▸ **The task**
Please set down the whole listing again, precisely.

◆ ◆ ◆ ◆ ◆

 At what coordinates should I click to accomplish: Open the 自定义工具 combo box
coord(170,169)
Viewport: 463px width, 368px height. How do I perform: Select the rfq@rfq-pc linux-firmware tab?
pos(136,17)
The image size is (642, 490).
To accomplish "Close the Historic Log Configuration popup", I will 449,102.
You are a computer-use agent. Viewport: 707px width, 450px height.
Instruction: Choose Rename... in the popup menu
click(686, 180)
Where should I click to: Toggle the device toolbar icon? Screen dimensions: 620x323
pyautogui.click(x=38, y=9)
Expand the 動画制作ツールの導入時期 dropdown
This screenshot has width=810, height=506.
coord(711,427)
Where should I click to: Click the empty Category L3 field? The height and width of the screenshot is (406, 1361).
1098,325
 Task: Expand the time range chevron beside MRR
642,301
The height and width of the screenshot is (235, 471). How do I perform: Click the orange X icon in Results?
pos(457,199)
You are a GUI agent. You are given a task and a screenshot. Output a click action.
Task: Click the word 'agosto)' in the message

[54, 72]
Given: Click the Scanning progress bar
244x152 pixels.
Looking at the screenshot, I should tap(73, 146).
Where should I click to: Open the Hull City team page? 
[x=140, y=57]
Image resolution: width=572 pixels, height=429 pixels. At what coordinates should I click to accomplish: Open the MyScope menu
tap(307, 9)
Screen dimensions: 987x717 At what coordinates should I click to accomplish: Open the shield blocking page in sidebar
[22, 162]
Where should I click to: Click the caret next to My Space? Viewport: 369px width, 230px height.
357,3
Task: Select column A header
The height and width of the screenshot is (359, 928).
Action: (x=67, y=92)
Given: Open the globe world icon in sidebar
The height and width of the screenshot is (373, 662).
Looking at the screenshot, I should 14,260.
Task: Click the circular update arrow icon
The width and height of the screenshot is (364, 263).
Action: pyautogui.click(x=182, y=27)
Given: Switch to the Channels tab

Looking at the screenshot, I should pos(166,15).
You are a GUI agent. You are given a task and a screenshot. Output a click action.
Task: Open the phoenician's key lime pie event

◆ ◆ ◆ ◆ ◆

▸ **Task response**
 At what coordinates should I click to accomplish: Open the 自定义工具 combo box
coord(170,169)
Viewport: 463px width, 368px height. How do I perform: Select the rfq@rfq-pc linux-firmware tab?
pos(136,17)
The image size is (642, 490).
To accomplish "Close the Historic Log Configuration popup", I will 449,102.
You are a computer-use agent. Viewport: 707px width, 450px height.
Instruction: Choose Rename... in the popup menu
click(686, 180)
Where should I click to: Toggle the device toolbar icon? Screen dimensions: 620x323
pyautogui.click(x=38, y=9)
Expand the 動画制作ツールの導入時期 dropdown
This screenshot has width=810, height=506.
coord(711,427)
Where should I click to: Click the empty Category L3 field? The height and width of the screenshot is (406, 1361).
1098,325
 Task: Expand the time range chevron beside MRR
642,301
The height and width of the screenshot is (235, 471). How do I perform: Click the orange X icon in Results?
pos(457,199)
You are a GUI agent. You are given a task and a screenshot. Output a click action.
Task: Click the word 'agosto)' in the message

[54, 72]
Given: Click the Scanning progress bar
244x152 pixels.
Looking at the screenshot, I should tap(73, 146).
Where should I click to: Open the Hull City team page? 
[x=140, y=57]
Image resolution: width=572 pixels, height=429 pixels. At what coordinates should I click to accomplish: Open the MyScope menu
tap(307, 9)
Screen dimensions: 987x717 At what coordinates should I click to accomplish: Open the shield blocking page in sidebar
[22, 162]
Where should I click to: Click the caret next to My Space? Viewport: 369px width, 230px height.
357,3
Task: Select column A header
The height and width of the screenshot is (359, 928).
Action: (x=67, y=92)
Given: Open the globe world icon in sidebar
The height and width of the screenshot is (373, 662).
Looking at the screenshot, I should 14,260.
Task: Click the circular update arrow icon
The width and height of the screenshot is (364, 263).
Action: pyautogui.click(x=182, y=27)
Given: Switch to the Channels tab

Looking at the screenshot, I should pos(166,15).
You are a GUI agent. You are given a task and a screenshot. Output a click action.
Task: Open the phoenician's key lime pie event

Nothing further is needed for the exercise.